Count the lines in the entries below that contain the word "screenshot". Reply with only the number.

Data excerpts:

---

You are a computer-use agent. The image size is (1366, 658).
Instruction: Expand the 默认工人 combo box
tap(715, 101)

---

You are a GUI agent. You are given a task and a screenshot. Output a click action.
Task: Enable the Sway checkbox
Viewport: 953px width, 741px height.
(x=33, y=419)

---

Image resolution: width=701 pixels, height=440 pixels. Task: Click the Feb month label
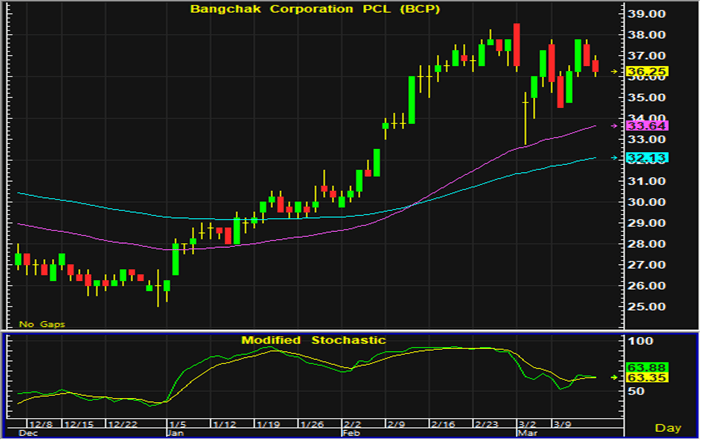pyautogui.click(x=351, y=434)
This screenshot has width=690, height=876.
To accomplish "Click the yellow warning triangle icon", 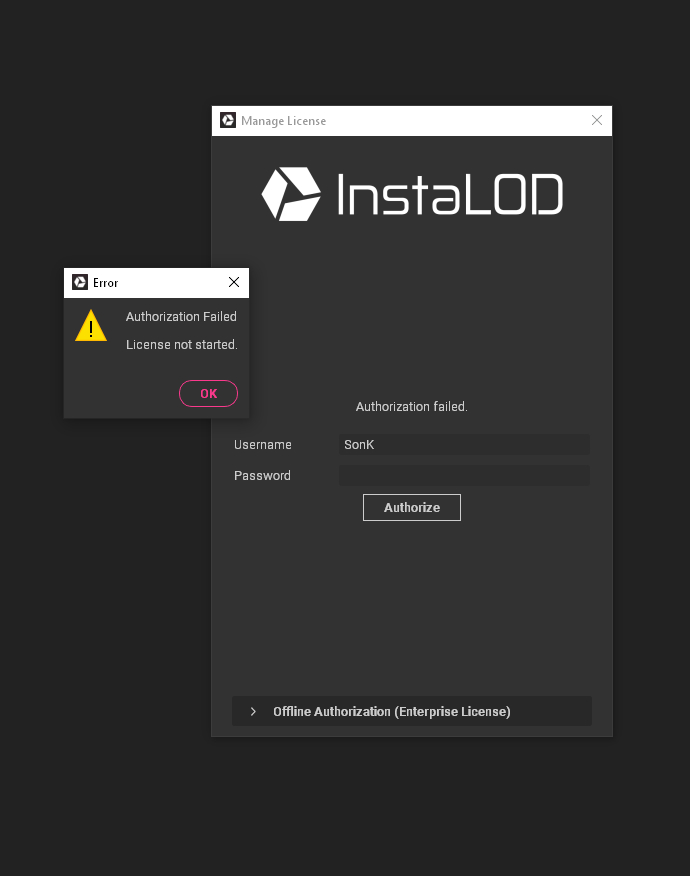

---

Expected answer: 2